Tegelijk wordt in het regeerakkoord uitdrukkelijk het belang van het sociocultureel werk in Vlaanderen én Brussel naar voren geschoven. In februari 2014 werd de cultuurwaardebon in het Brusselse Hoofdstedelijke Gewest door de VGC omgevormd tot de formule Paspartoe, geschoeid op de leest van de UiTPAS.
De cultuurwaardebon was een zeer succesvol ‘product’ en een middel dat veel gebruikt werd door de Nederlandstaligen en de mensen uit Brussel die aansluiting zoeken bij het Nederlandstalige verenigingsleven.
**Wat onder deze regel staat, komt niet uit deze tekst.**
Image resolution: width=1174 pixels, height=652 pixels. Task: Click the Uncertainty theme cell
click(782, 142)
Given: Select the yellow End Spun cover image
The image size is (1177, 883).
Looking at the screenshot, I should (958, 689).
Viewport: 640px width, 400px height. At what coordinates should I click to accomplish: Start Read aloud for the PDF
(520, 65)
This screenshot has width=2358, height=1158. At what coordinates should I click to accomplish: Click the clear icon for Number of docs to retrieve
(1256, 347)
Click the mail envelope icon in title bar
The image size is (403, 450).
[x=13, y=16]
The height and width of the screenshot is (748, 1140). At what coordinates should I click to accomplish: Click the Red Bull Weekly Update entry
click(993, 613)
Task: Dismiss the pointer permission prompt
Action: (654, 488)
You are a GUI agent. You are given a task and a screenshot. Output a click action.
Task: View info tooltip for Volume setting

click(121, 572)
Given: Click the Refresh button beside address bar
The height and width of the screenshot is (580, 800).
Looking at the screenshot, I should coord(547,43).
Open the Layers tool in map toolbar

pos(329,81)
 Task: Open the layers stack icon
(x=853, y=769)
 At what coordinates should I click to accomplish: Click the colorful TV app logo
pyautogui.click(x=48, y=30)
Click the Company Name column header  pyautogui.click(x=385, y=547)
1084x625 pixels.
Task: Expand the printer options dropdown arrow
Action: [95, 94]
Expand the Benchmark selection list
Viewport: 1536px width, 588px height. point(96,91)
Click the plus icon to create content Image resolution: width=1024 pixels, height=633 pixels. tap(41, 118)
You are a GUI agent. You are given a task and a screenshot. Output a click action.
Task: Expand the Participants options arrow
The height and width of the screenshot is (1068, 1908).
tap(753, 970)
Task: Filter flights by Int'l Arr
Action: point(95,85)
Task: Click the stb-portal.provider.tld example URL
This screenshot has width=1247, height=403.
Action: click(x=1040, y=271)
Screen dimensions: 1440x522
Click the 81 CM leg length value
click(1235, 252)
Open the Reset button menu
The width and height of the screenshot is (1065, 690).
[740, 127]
Bij de uitwerking van het concept Paspartoe hebben verschillende verenigingen de vrees geuit dat zij minder hun rol zouden kunnen opnemen als toeleider naar het cultureel aanbod. Terwijl afdelingen van verenigingen driemaal per jaar cultuurwaardebons mochten aanvragen om in groep een cultureel evenement mee te maken, werd dit beperkt tot een eenmalige aanvraag voor maximaal 45 personen per jaar.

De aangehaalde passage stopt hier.